Opinión

Silencio y conspiración contra la memoria

Por: Diario Concepción 19 de Septiembre 2017
Fotografía: Cedida

Por: Giovanna Flores Medina

Fritz Bauer fue el primer jurista en denunciar la conspiración del silencio que sustentaba la moralidad de la nueva Alemania liderada por Konrad Adenauer en 1958, provocando un cisma político y judicial que redefiniría los límites del incipiente derecho penal internacional. Fiscal de Hesse y connotado activista socialdemócrata, su doctrina sobre la imprescriptibilidad de los crímenes del nazismo significó un punto de no retorno sobre dos materias. Una, la impunidad en la que permanecían los partícipes de las fuerzas de defensa —en crímenes profusamente documentados― Constituía una grave denegación de justicia de un Estado democrático hacia las víctimas y sus estados. Otra, las difíciles condiciones de restablecimiento de la paz y el proceso de desnazificación alemana exigían una adecuación del sistema judicial, inaugurando el primer ejercicio de justicia transicional tras la Declaración Universal de DD.HH.

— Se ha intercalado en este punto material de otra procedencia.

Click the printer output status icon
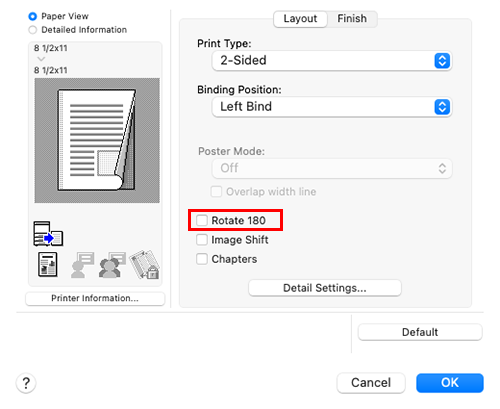 [x=48, y=234]
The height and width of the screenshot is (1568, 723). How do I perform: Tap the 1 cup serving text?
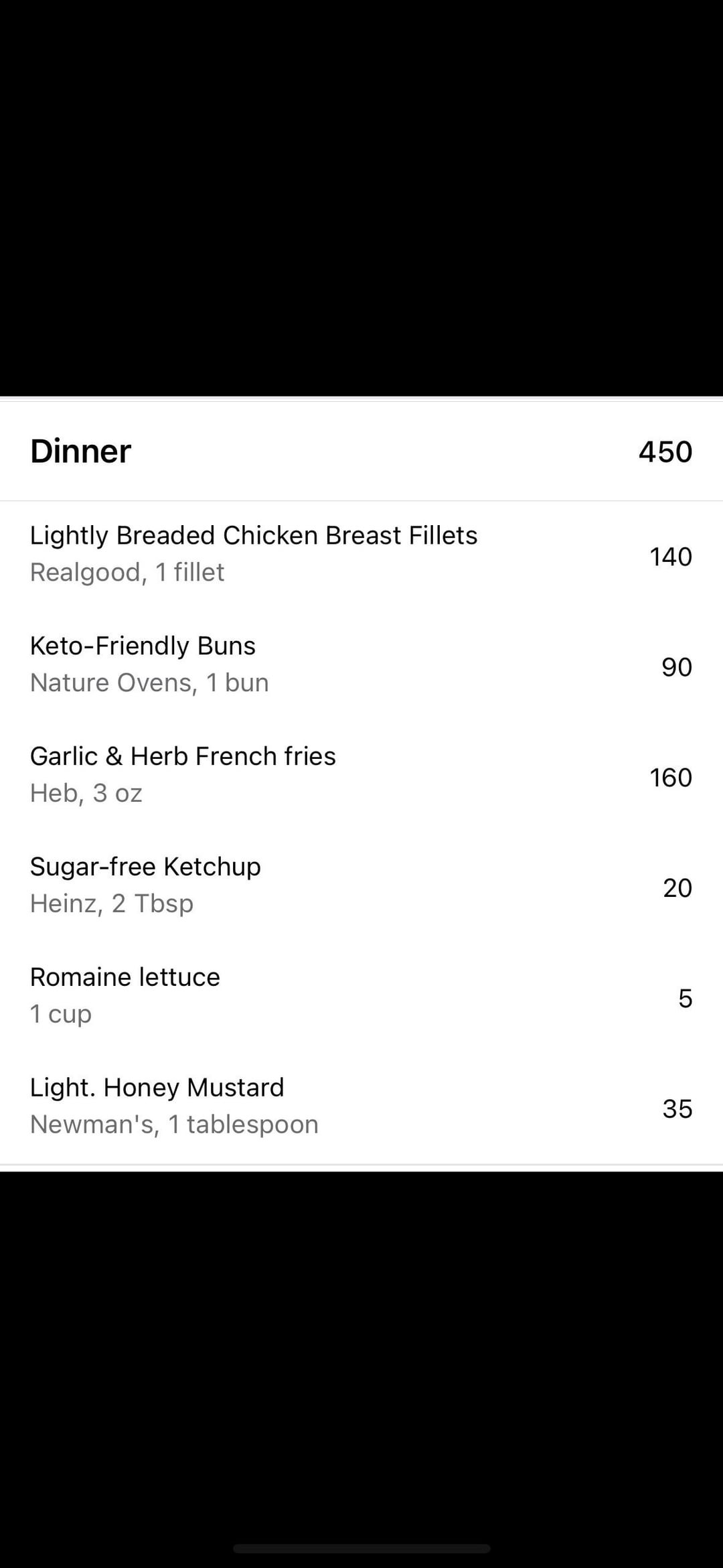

Así, comenzando por los  juicios de Auschwitz contra guardianes de ambos géneros y siguiendo por la persecución de Mengele y Eichmann, su acusación siempre fue la misma: los pactos de silencio constituían una conspiración contra el Estado alemán, cuyos efectos —pese a no estar tipificados— eran equivalentes al de un crimen de lesa humanidad o de guerra.  Ya fuera por omitir información o por obstruir las investigaciones, los miles de homicidios y apremios ilegítimos sancionados expresamente por la legislación común, representaban -en realidad-, al genocidio, al sistema de eugenesia y a las demás atrocidades vinculadas a la supremacía del Tercer Reich. Aquello fue punta de lanza contra la abdicación moral y judicial que implicaba la tesis de la obediencia absoluta en el ejército (Wehrmacht) y el desquiciamiento de las altas jerarquías, dejando en una nebulosa no solo a los autores, sino  que a sus cómplices y sus encubridores. La prueba de ello es la correspondencia exacta entre la planificación de la Solución Final en Wansee en 1942, y las cartas de los soldados a sus familias autoeximiéndose basados en el derecho creado al efecto.

La suya fue una lucha de reconocimiento del derecho a la verdad y a la reparación muy denostada, pero coronada cuarenta años después. Hoy el silencio no es una mera omisión común, sino un acto conspirativo e imprescriptible —incluso en la justicia transicional—, cuya impunidad debe ser derribada en nombre, no del revanchismo ni del odio, sino del legítimo derecho a la memoria.

En Chile este periplo recién comienza.